The watch-and-wait approach shows particular relevance to older women and those with additional serious health problems.
Publishing in the Dec. 16, 2015, issue of the Journal of the National Cancer Institute, the Duke researchers noted that accurate staging at the time of diagnosis would markedly improve any active surveillance approach for DCIS.
“We currently lack the ability to determine whether the clusters of cells diagnosed as DCIS will remain harmless or progress,” said senior author E. Shelley Hwang, M.D., chief of breast surgery at Duke Cancer Institute. “As a result, we treat them all upon diagnosis as if they are invasive cancer, using a combination of surgery, radiation and hormonal therapy.
“There is growing concern that we may be causing harm by using aggressive procedures for some conditions that may never cause illness or death,” Hwang said. “Our study was designed to provide some guidance for an alternative approach.”
More than 50,000 women a year in the United States are diagnosed with DCIS, which is considered the earliest form of breast cancer, and most women who are diagnosed — 97 percent — undergo aggressive treatment. It is unknown how many of those diagnoses would have progressed to invasive cancer had they not been treated; estimates range from 20 percent to 50 percent.
The biggest hurdle to understanding that risk is a lack of clinical trials in which women diagnosed with DCIS are randomly assigned to either receive current treatment or active surveillance.
To fill that void, at least partially, the Duke team set about building a mathematical model to determine when active surveillance might be a viable alternative, using data from the Surveillance, Epidemiology, and End Results (SEER) Program of the National Cancer Institute.
Hwang and colleagues, including mathematicians and biostatisticians, created a risk projection model for mortality from all causes among women in different age groups, presenting their results for ages 39-41; 54-56; and 69-71.
The researchers used the projection model to evaluate how active surveillance would compare to usual treatment as a risk for death, relying on current estimates of disease progression, screening accuracy and other variables.
Active surveillance for DCIS added no heightened risk of death for women ages 69-71 compared to current cancer treatment of DCIS, and it was nearly six times less lethal than other competing health conditions in this age group. As a result, active surveillance could be especially beneficial to older women who have serious health conditions such as heart disease.
For younger women — those between the ages of 39 to 41 — active surveillance did pose a substantial risk over usual care.
Women in the 54-56 age group were found to have a small elevated risk of breaset cancer death with an active surveillance approach compared to usual care, but active surveillance posed no greater risk than other potential causes of death.
The findings could be used to help design a clinical trial in which active surveillance is tested agaist the usual treatment.

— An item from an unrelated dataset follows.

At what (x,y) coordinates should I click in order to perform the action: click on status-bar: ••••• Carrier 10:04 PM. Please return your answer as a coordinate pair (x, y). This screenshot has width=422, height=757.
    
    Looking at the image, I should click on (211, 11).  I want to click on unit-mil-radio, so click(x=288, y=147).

“In the absence of clinical trial data, the best we can do is aggregate relevant available evidence to develop mathematical models to calculate best-possible estimates for the outcomes of active surveillance,” said lead author Marc Ryser, Ph.D., a visiting scholar at Duke. “Our model suggests that active surveillance may be a rational trade-off for carefully selected patients with DCIS. We hope that this model will help provide additional support for a clinical trial to test whether this is true for some patients.”
Hwang added that the projection models depend on screening frequency, diagnostic accuracy, and screening sensitivity.
“The ability to rule out concurrent invasive cancer at diagnosis is most critical for reducing mortality,” Hwang said. “We need more accurate biopsy techniques and improved imaging modalities, and these will increase the effectiveness of all treatment approaches.”